Please identify each line in the data below that contains the string "coordinates" and copy those lines in full. Treat the match as case-sensitive.

'''

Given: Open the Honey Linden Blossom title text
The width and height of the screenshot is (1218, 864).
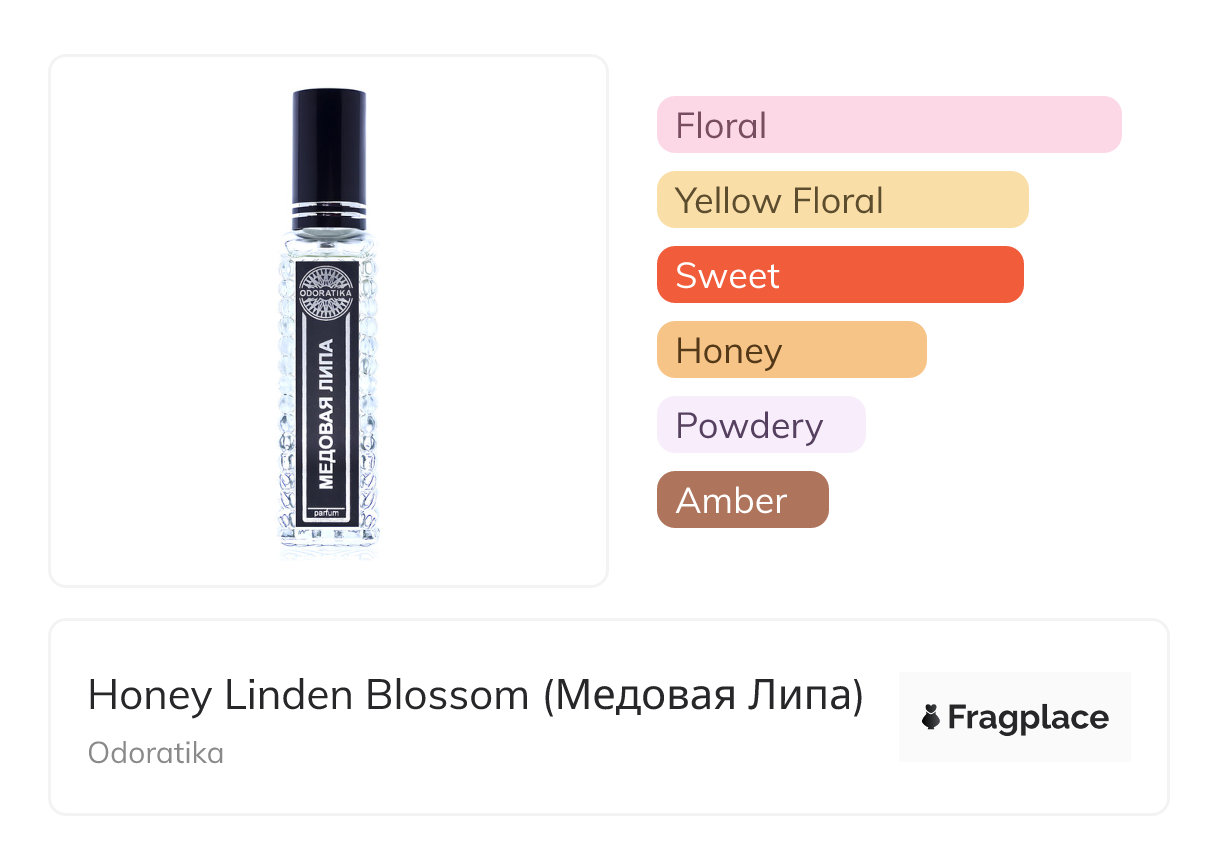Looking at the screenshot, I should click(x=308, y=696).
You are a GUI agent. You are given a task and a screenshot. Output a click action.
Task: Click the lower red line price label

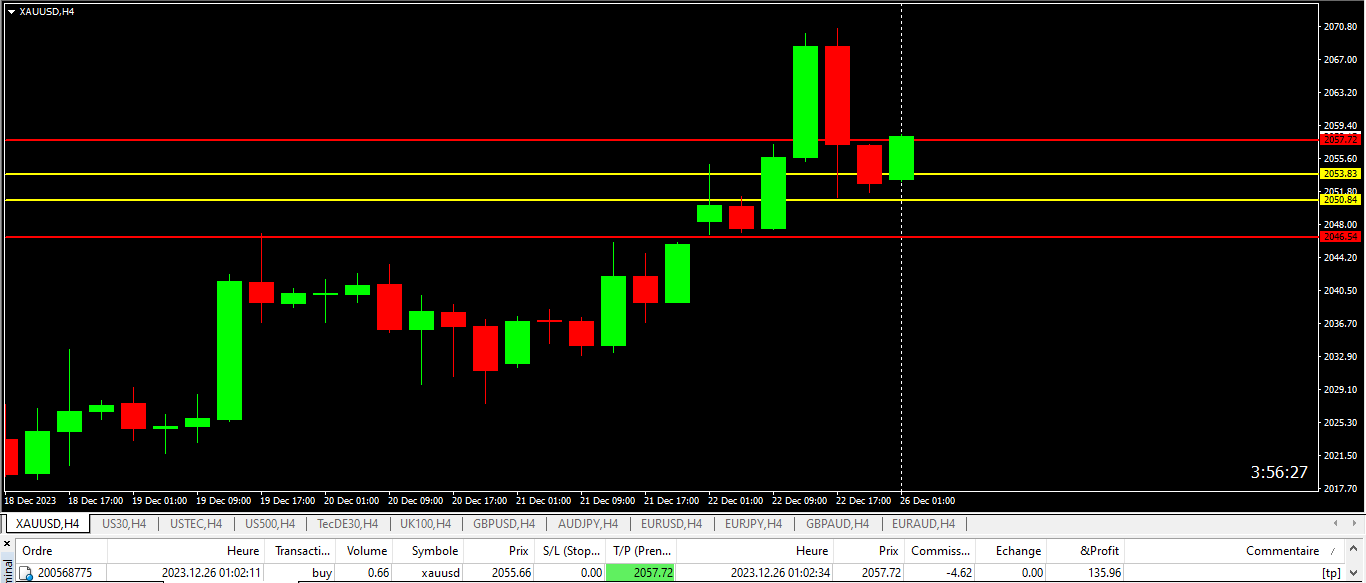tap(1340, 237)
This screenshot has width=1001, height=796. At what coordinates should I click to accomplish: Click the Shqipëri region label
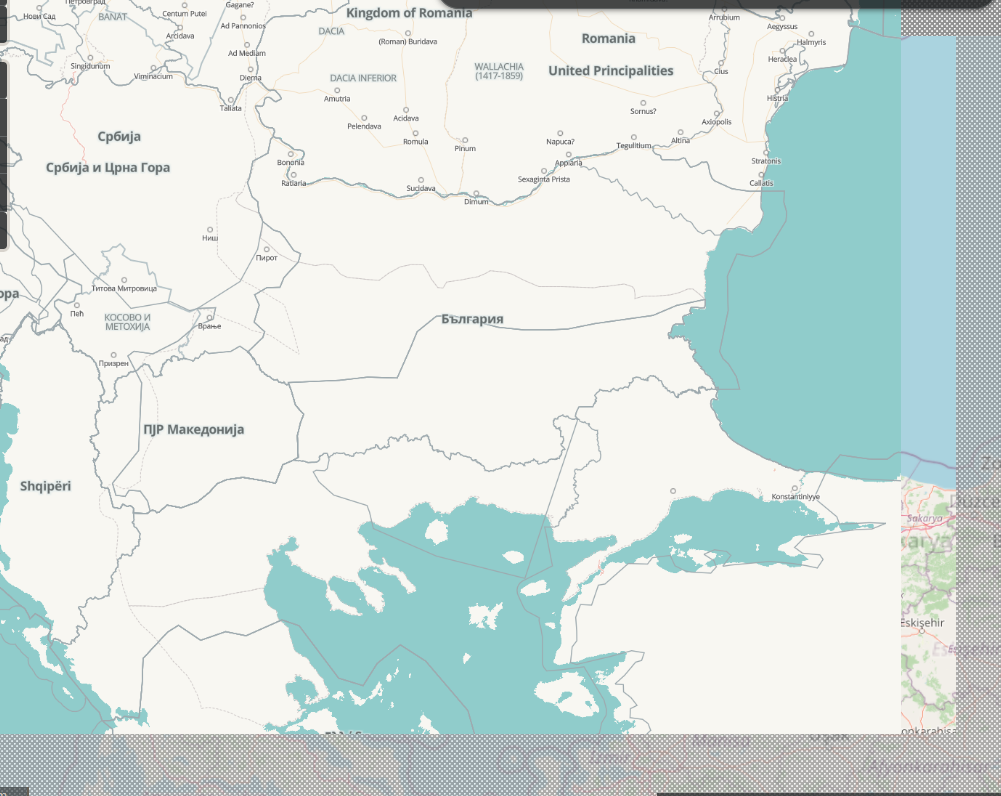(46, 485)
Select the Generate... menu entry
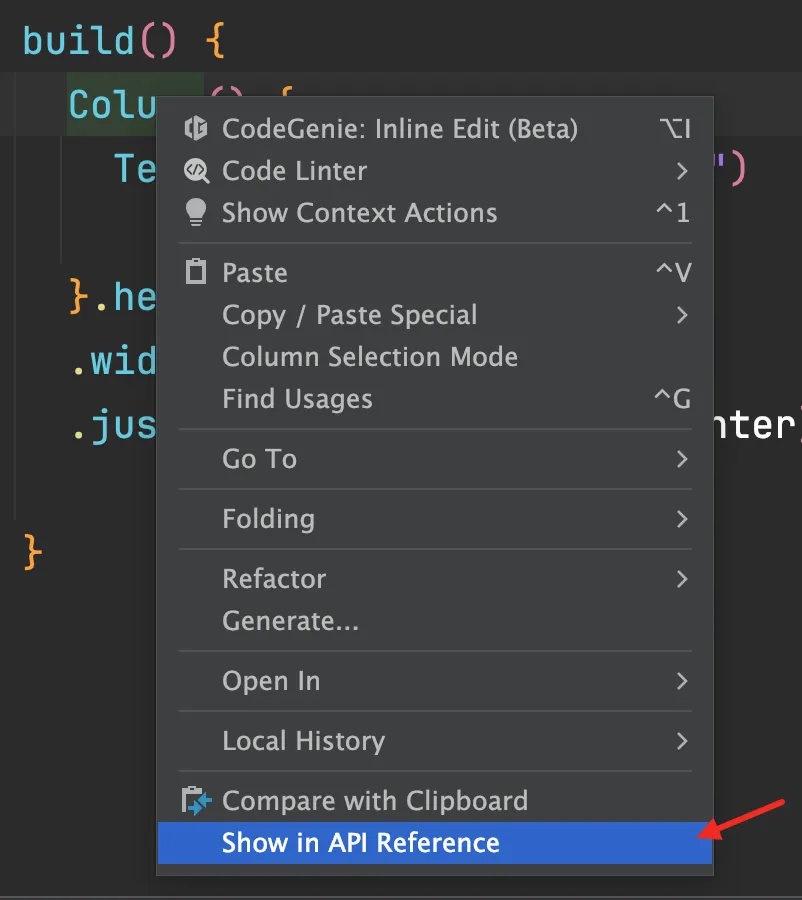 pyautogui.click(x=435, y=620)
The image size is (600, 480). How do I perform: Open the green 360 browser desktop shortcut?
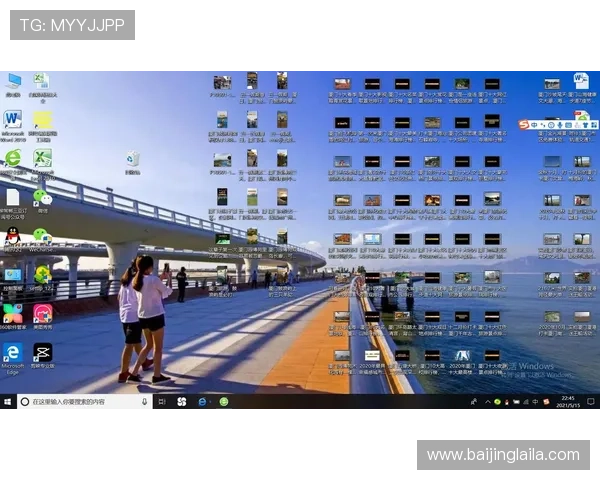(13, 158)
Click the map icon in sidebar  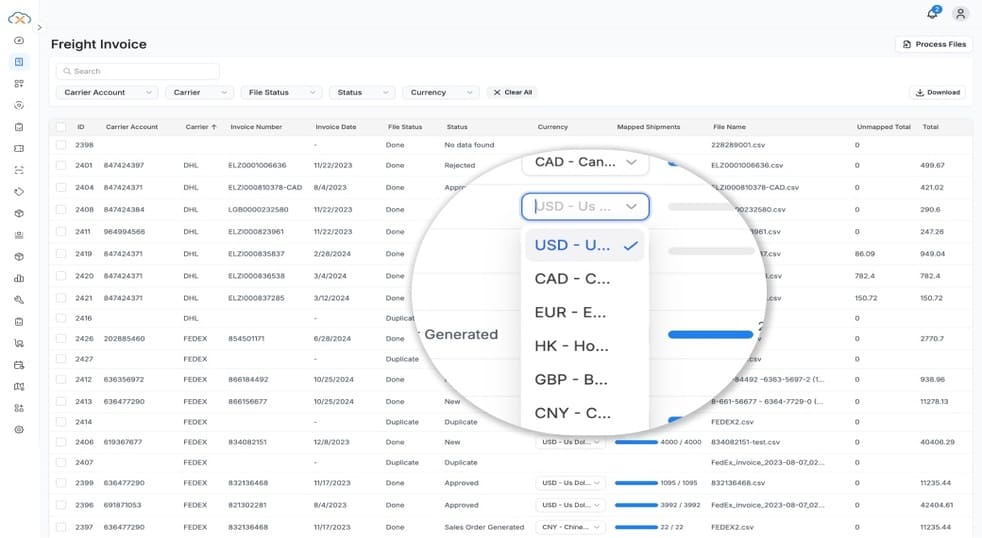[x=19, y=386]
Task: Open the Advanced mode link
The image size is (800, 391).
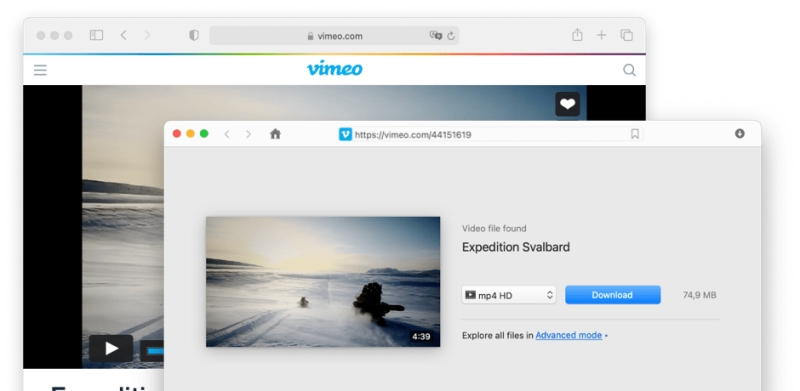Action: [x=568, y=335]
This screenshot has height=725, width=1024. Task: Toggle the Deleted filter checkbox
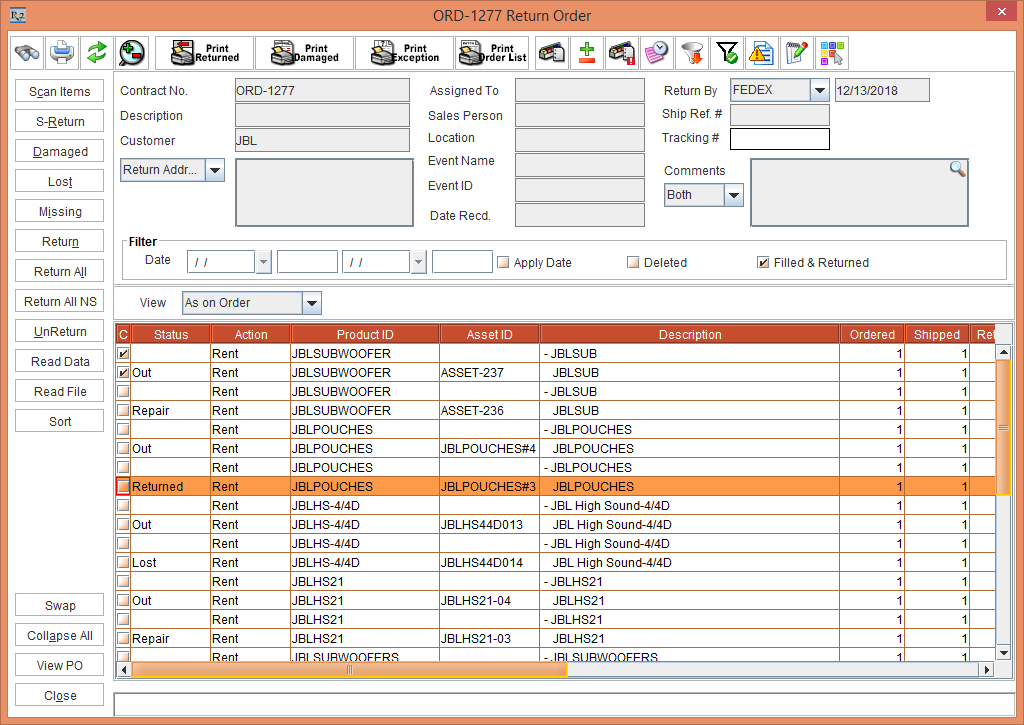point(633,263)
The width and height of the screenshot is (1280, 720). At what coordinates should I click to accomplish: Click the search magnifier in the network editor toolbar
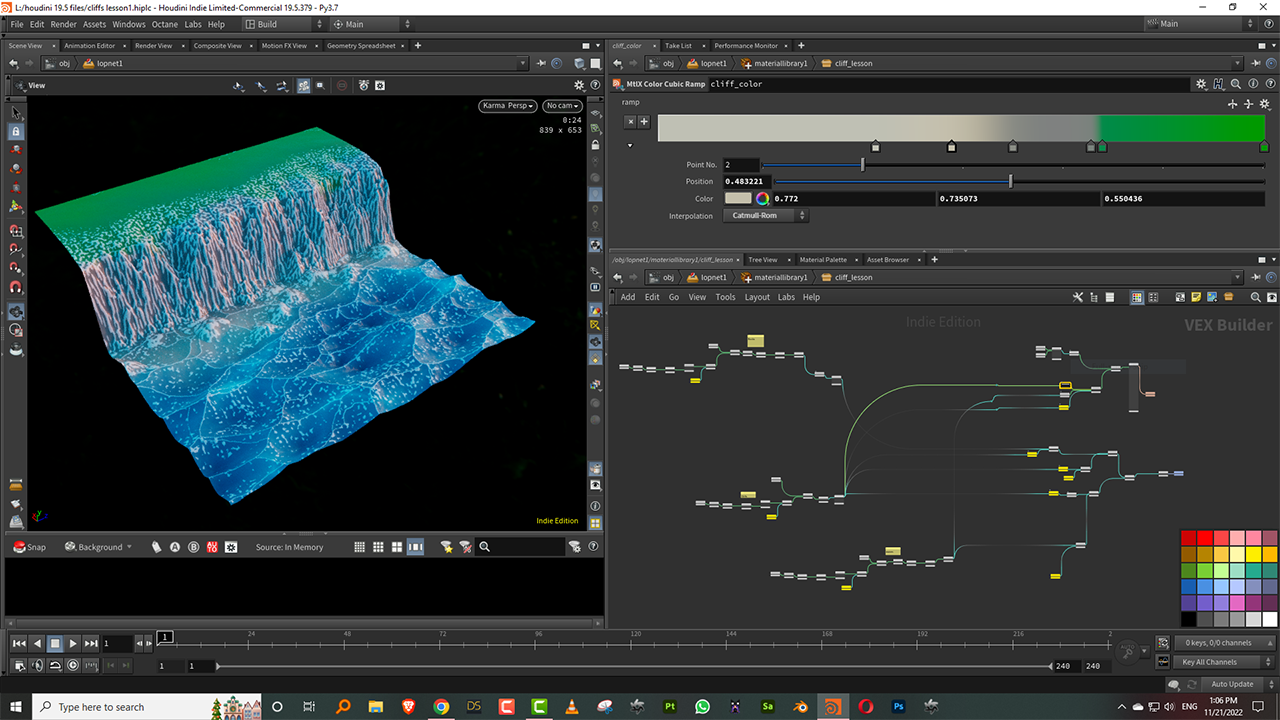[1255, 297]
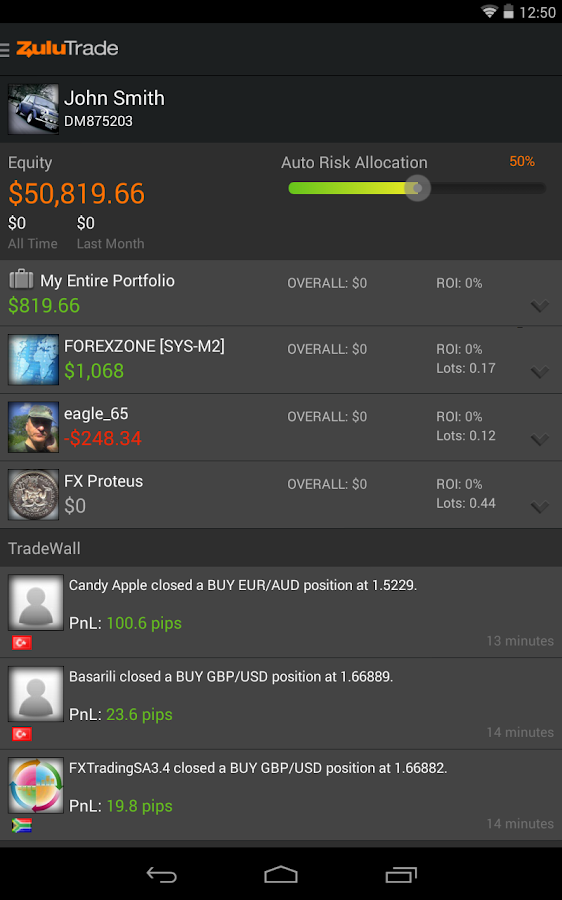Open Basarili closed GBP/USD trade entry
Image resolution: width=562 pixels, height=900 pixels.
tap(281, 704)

'''

Exercise output:
This screenshot has width=1001, height=796. At what coordinates should I click to accomplish: Click the Shqipëri region label
The width and height of the screenshot is (1280, 720). At what coordinates should I click to accomplish: Click the search magnifier in the network editor toolbar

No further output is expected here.